Clark Gable, in peak SILF* form, runs a rubber plantation in SE Asia. Two women come up the river in a boat and into his life: Jean Harlow, a prostitute looking for a place to hide out from police trouble in Saigon, and Mary Astor, a good young bride with a good young husband Gable has employed to survey for an expansion. Everyone involved gets hot and bothered. And drenched. Clark Gable gets a wet shirt scene that rivals the classic Pride and Prejudice Colin Firth plunge.
There’s a bit of Hollywood Babylon in the scene when Harlow was in the rain barrel washtub au natural. Apparently during one of the takes she stood up and showed off her body, saying “here’s a little something for the boys in the lab” (a commendable appreciation for all the behind the scenes people in the movie business, I think) and Victor Fleming (Gone With The Wind), director and killjoy, tore the day’s film out of the camera and exposed it to the sun, thus depriving bachelor parties of some good footage for the next decade or two.

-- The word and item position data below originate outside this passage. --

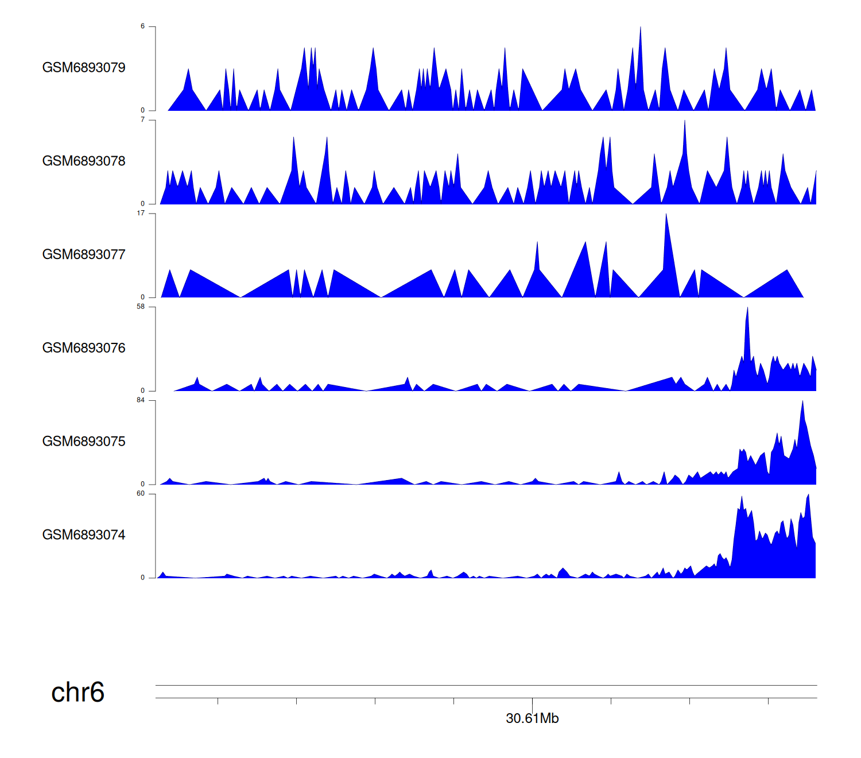This screenshot has width=861, height=758.
Task: Click the 30.61Mb position label
Action: (532, 718)
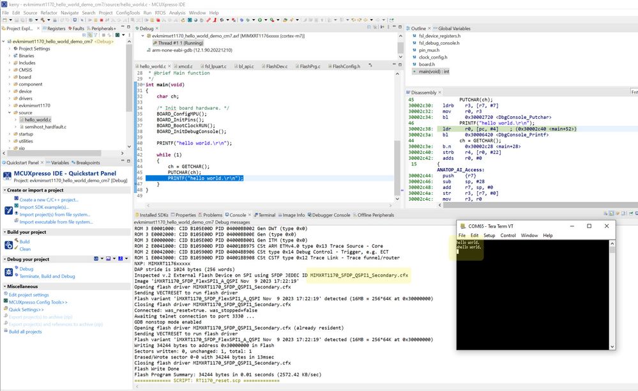Open the ConfigTools menu
Screen dimensions: 638x391
pos(127,13)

The dialog was a little dated and stilted. There’s an unfortunate Chinese cook (but at least he’s played by an actual Asian rather than Mickey Rooney with a set of fake choppers) and coolie labor was treated exactly as coolie labor was treated in the real world in 1932. Though there is a great run where Gable talks about his mother being buried on the plantation and losing her when he was very young that I think any writer, any year would have been proud to produce. Gable shows he can do a lot more than quip and smile his way through a movie. First class story. Even if the movie is responsible for half the Hayes Code “dont’s” there’s some exquisite plotting in creating a happy ending out of all the jealousy, betrayals, and adulteries. Everyone gets laid and winds up better off at the end of the story than they were at the beginning, so it’s practically an 80s movie in that sense.

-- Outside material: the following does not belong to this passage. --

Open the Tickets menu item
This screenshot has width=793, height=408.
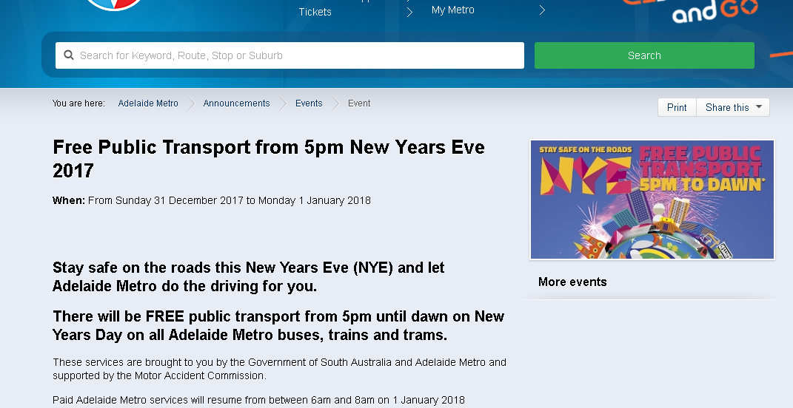click(x=315, y=12)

As it’s a “jungle picture” they had to add a little action outside the plantation beds. There’s a tiger stalking the plantation. Usually he just growls at people from the bush but he starts taking oxen during the monsoons, leading to a good stake-out scene with Gable and the cuckolded young husband. They end up getting the tiger but the animal’s “death” verges on comic opera; the trainer is so obviously just out of the shot ordering the tiger to “play dead” (the tiger seems more resigned than anything) that I had to wonder if Fleming was worried that a realistic kill would blow the marital melodrama. Anyway, I was happy to see the tiger seemed to enjoy himself as much as the rest of the cast during the shoot.

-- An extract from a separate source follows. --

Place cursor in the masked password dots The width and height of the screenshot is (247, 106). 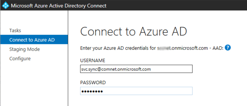(92, 91)
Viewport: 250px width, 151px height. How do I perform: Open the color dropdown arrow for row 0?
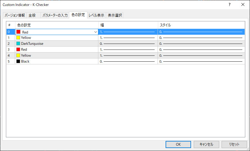click(95, 32)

Red Dust was remade as Mogambo by John Ford in 1953, and Ford had the audacity to have Gable play the same role, altered to being an African safari leader rather than a plantation owner. Ava Gardner is beautiful in it and Ford shows his usual eye for a landscape, but that production is really missing Jean Harlow’s joie de vivre. Her death at such a young age from a combination of flu, infection, and kidney failure was a tragedy.
*Scoundrel I’d Like To F**k (see Solo, Han, The Empire Strikes Back)
E.E. Knight is an author of sf and fantasy novels who enjoys movies, music, and gaming. He lives in Oak Park, IL with his family.
I saw this for the first time myself a few months ago and thought it held up reasonably well once the necessary allowances were made. Even eighty-something years on, star power is still star power.